Monitoring subsidence is one job of the Arizona Department of Water Resources (ADWR), and its monitoring tool of choice is synthetic aperture radar (SAR). SAR uses pulses of radar energy to produce high-resolution images of Earth’s surface, independent of daylight and weather conditions. By comparing images of an identical area captured days, months, or years apart, changes in land surface elevation can be observed and measured to within millimeters. This technique, called interferometry, uses interferometric SAR (InSAR) processing to depict elevation changes as colored fringes on an image called an interferogram.

“Arizona has had well-documented subsidence since the early-1950s,” says Brian Conway, principal hydrologist and supervisor of ADWR’s Geophysics-Surveying Unit. “When SAR technology came around, we applied for a NASA grant in 2002 to start our land subsidence monitoring program. The acceptance and use of [SAR] data in the scientific community has just been phenomenal.”

But SAR does have some drawbacks. The data are very large and take longer to download than other forms of remotely sensed data. This is partly because each pixel of SAR data carries more than one set of information. Along with the image, pixels contain information about the phase (which provides an assessment of distance) and polarization (which provides an understanding of the type of surface the radar signal is hitting).

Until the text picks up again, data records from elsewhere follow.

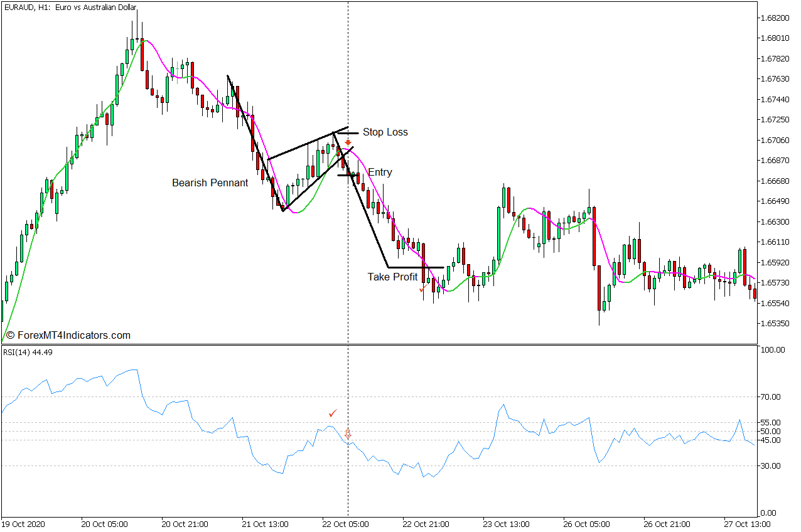Click the red down arrow above the entry candle

348,143
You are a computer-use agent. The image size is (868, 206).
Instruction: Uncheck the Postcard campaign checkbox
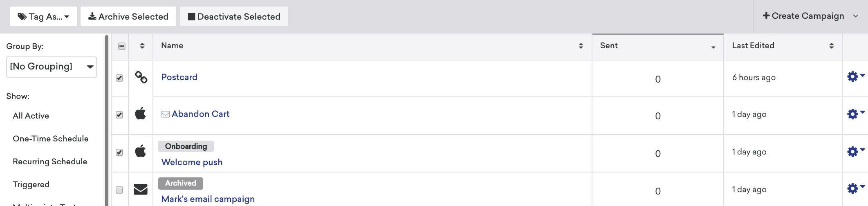coord(119,78)
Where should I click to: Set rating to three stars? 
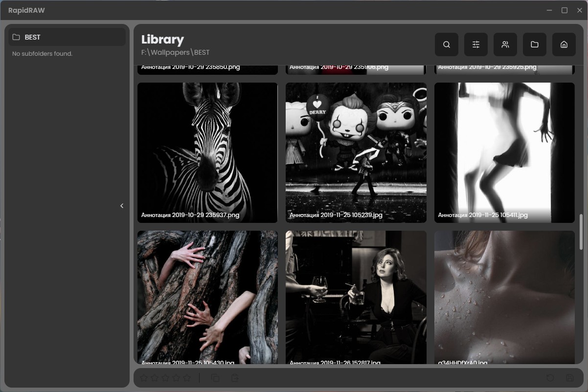tap(165, 378)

In addition, processing SAR datasets is computationally intensive and the software tools for working with these datasets are often difficult to use and install. To help mitigate these issues, ADWR SAR and InSAR data were stored on a local server and analyzed using in-house machines. This strategy worked fine; until it didn’t.

The loss of 70 terabytes of SAR data in February 2022 due to a server failure showed the fragility of this system; Conway realized they needed a more efficient way of working with these data. Fortunately, a novel solution was available through OpenSARLab.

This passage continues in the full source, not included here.